**Task goal:** In the copy, include every entry exactly but none of its images.

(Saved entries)
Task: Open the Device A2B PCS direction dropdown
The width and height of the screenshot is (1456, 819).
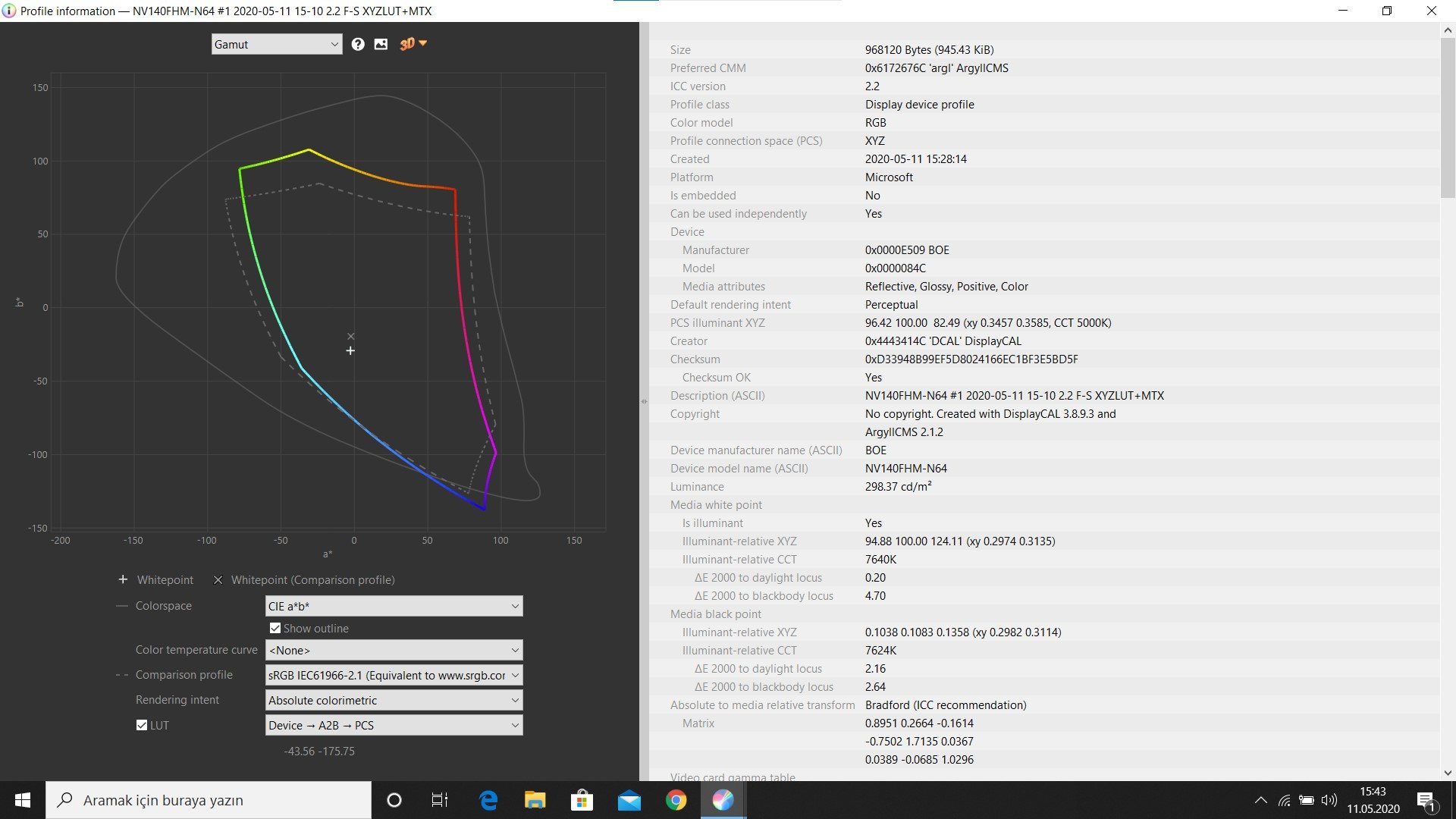Action: click(394, 726)
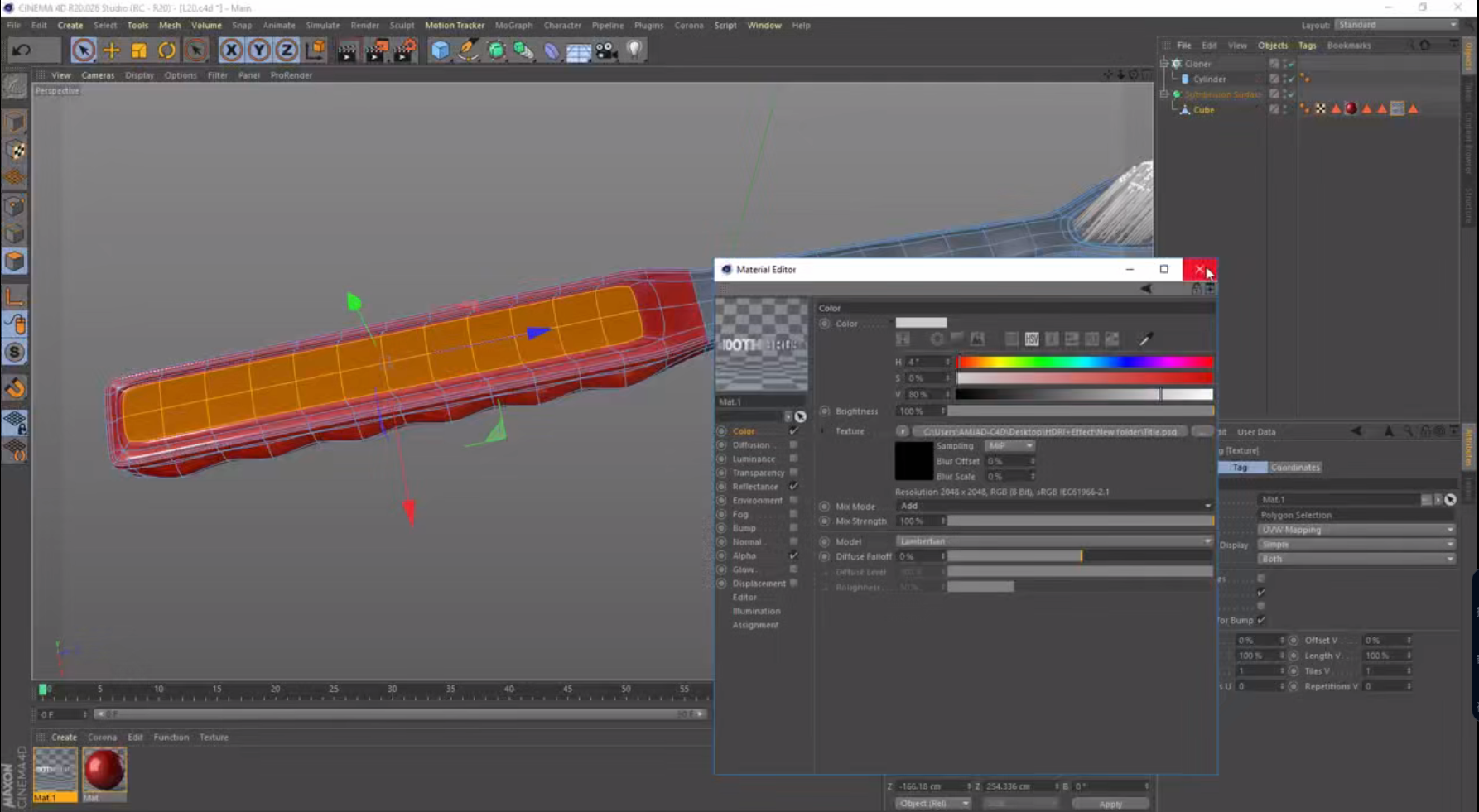Toggle the X axis lock button

click(x=229, y=50)
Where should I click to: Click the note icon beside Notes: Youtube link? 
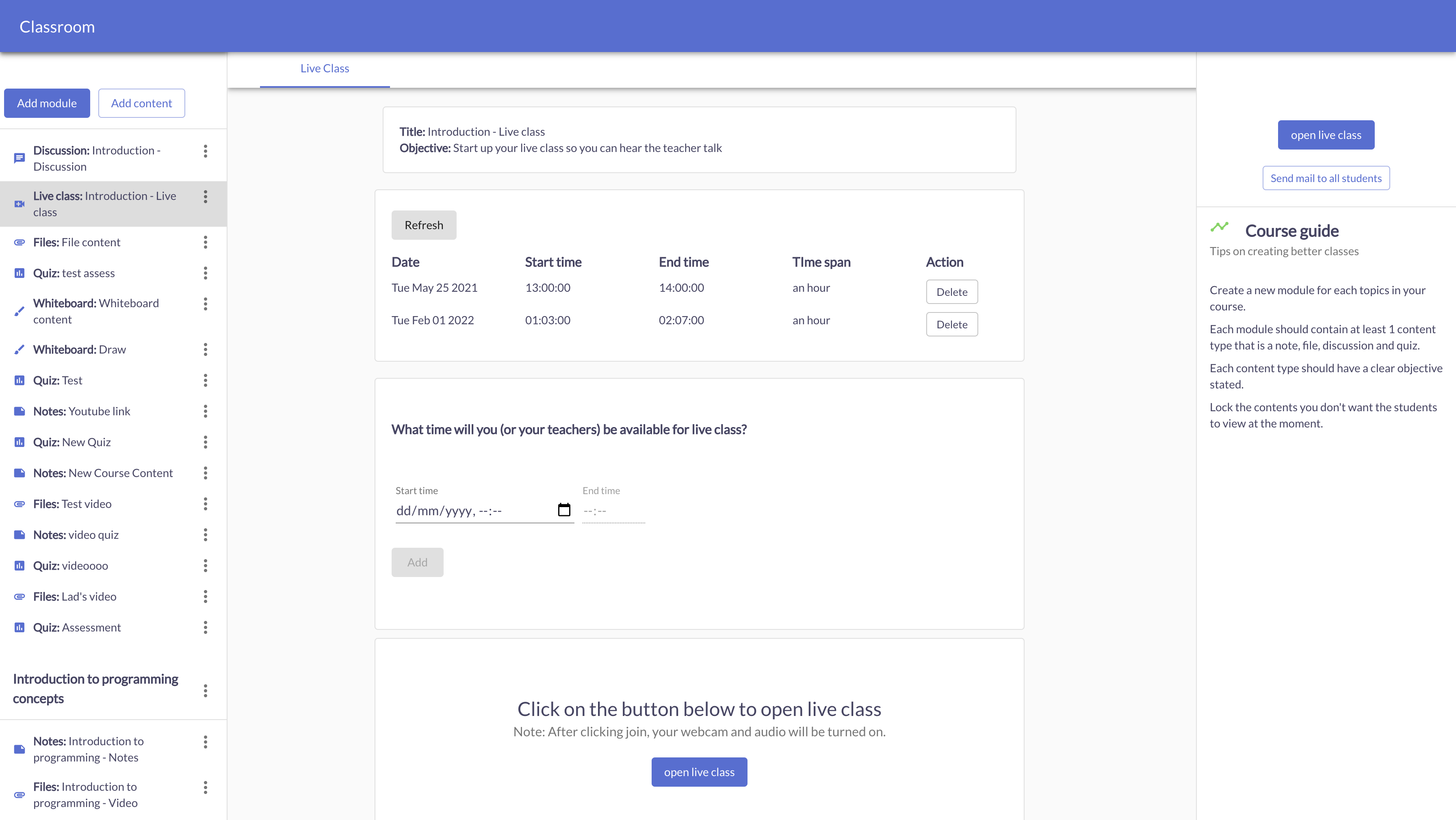point(19,411)
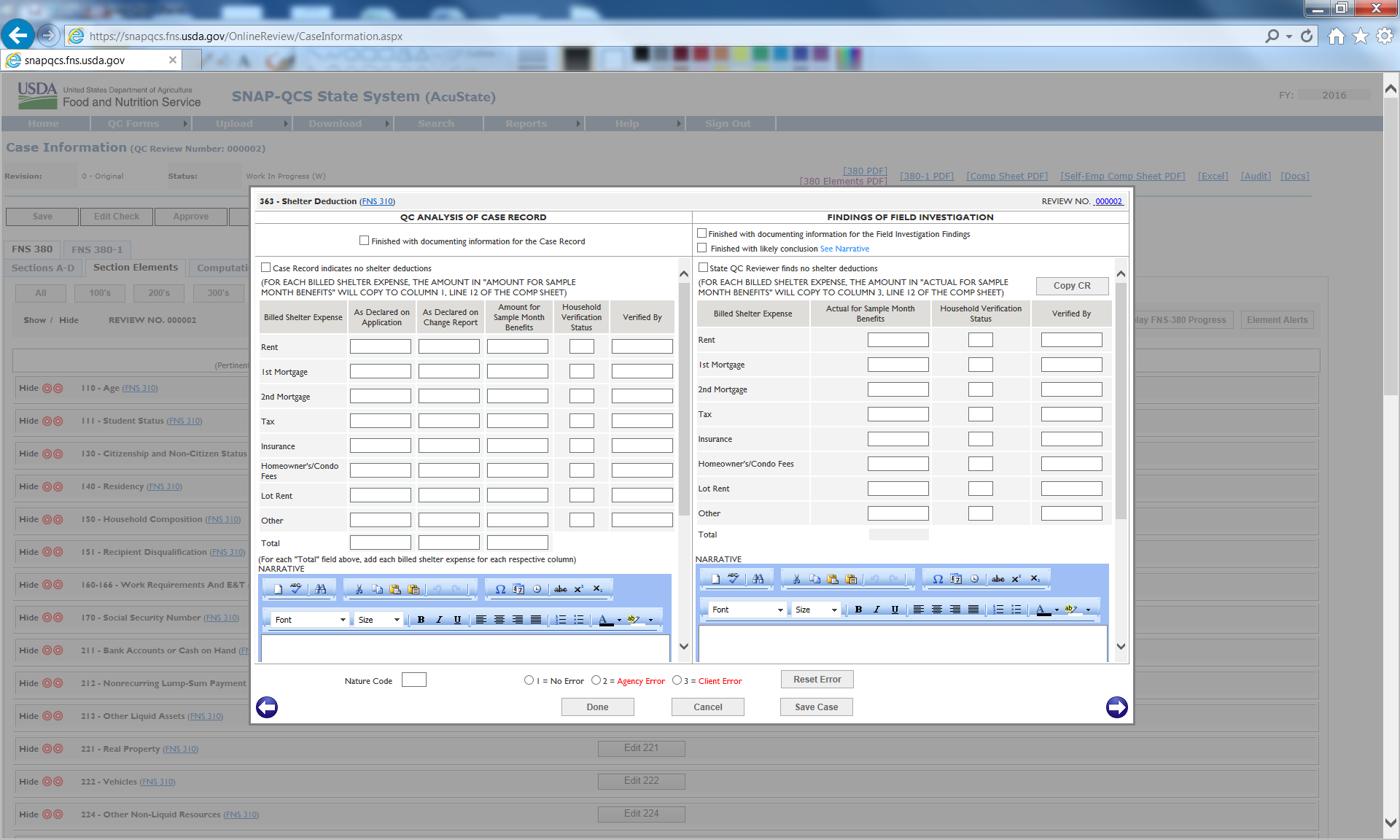Insert numbered list in left narrative editor

[560, 619]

**Response area:**
Task: Open the Device A2B PCS direction dropdown
The width and height of the screenshot is (1456, 819).
Action: click(394, 726)
Toggle the X axis lock button

click(x=229, y=50)
Where should I click to: Click the note icon beside Notes: Youtube link? 
point(19,411)
Insert numbered list in left narrative editor

[560, 619]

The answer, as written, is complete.